In Mhindurwa v Lovingangels Care Limited, an employment tribunal held that an employee, who was made redundant in the early months of the pandemic, was unfairly dismissed because her employer did not consider furloughing her.
Mhindurwa v Lovingangels Care Limited (ET Case no. 3311636/2020)
Ms Mhindurwa was employed as a care assistant and, from October 2018 to February 2020, she provided live-in care to a vulnerable person, until they were admitted into hospital and then moved into a care home. In May 2020 she asked to be furloughed. Her employers refused, on the basis that ‘there was no work for her’.
Her employers wrote to her in May 2018 to explain that she was at risk of being made redundant because they couldn’t offer her any more live-in care work due to the restrictions imposed to control the spread of COVID-19. The parties met remotely to discuss the situation. Ms Mhindurwa was told that the only work available was domiciliary care. She did not accept this and was given notice of dismissal in July 2020 and received a redundancy payment.
She appealed against her redundancy but the appeal manager rejected her appeal.

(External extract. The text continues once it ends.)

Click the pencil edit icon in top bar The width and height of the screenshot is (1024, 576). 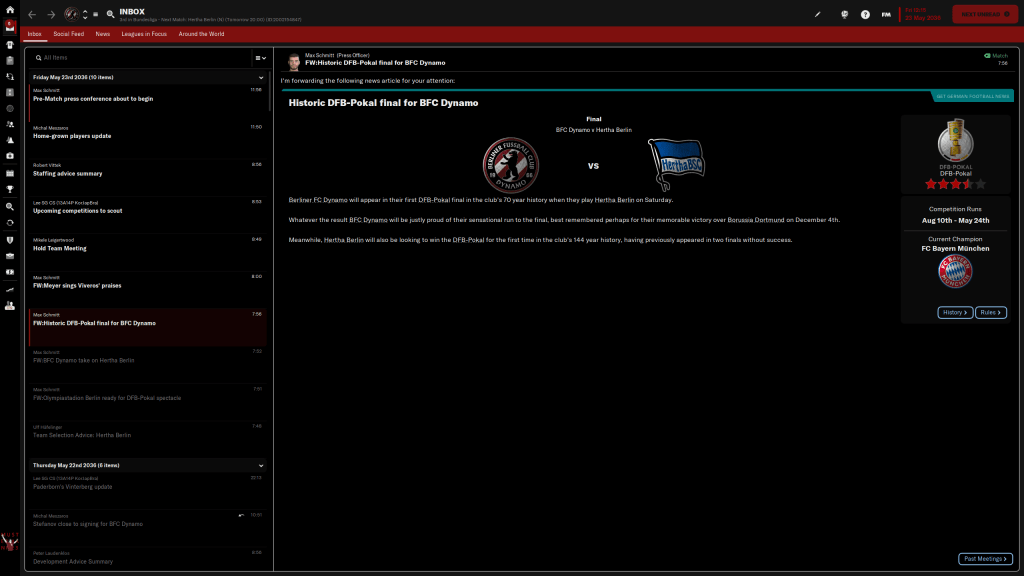pyautogui.click(x=817, y=14)
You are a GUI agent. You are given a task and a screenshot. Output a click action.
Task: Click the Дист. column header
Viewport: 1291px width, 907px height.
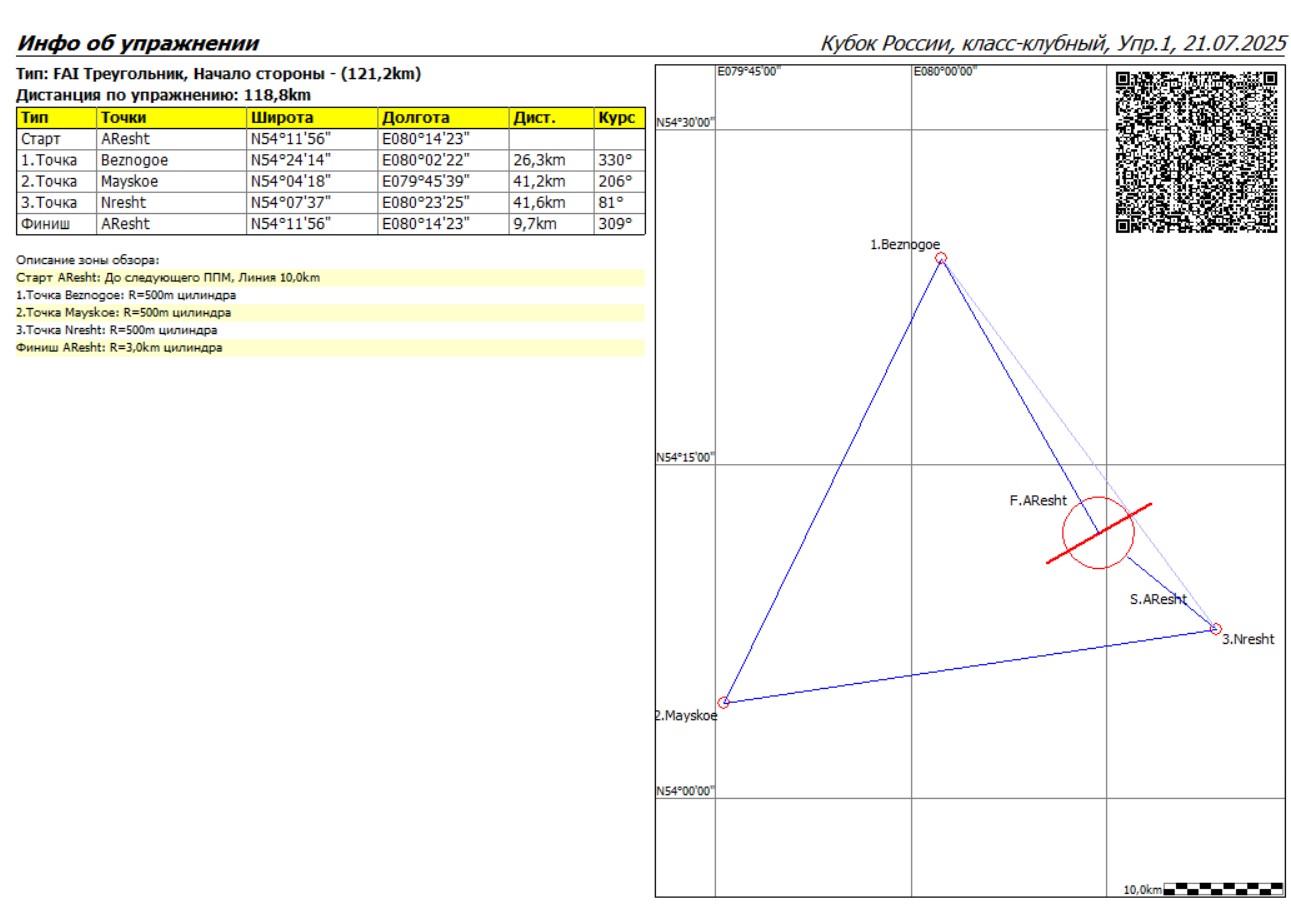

Ms Mhindurwa issued proceedings, arguing (amongst other things) that she should not have been dismissed and should have been furloughed instead.
Decision
The tribunal accepted that Ms Mhindurwa had been dismissed because of redundancy (one of the five, potentially, fair reasons for dismissal), but that her dismissal was unfair for two reasons.
The first related to the availability of the Coronavirus Job Retention Scheme. It noted that the furlough scheme was established in March 2020 to provide financial support to employers whose staff couldn’t work because of COVID-19 lockdown restrictions and to avoid them being laid off or made redundant.
The Judge took the view that: ‘in July 2020, a reasonable employer would have given consideration to whether the claimant should be furloughed to avoid being dismissed on grounds of redundancy’.
The business didn’t have any live-in work and could only offer Ms Mhindurwa domiciliary work which wasn’t suitable anyway because it involved travelling too far from where she lived. The Judge said that ‘this was the type of situation that the furlough scheme envisaged. Why it was not considered or not considered suitable in this case is not explained by the respondent’.
It went on to say that the business should have considered furloughing Ms Mhindurwa for a period of time to see whether live-in care work would be required in the near future, or whether there was other work she could do.
At this time, employers could claim up to £2,500 per month for each furloughed worker.
The second reason related to the appeal, which, it found, simply rubber stamped the original decision. The appeal manager made no enquiries to ascertain for himself whether Ms Mhindurwa’s complaints were correct or incorrect and simply assumed that the business had made the correct decision in the first place.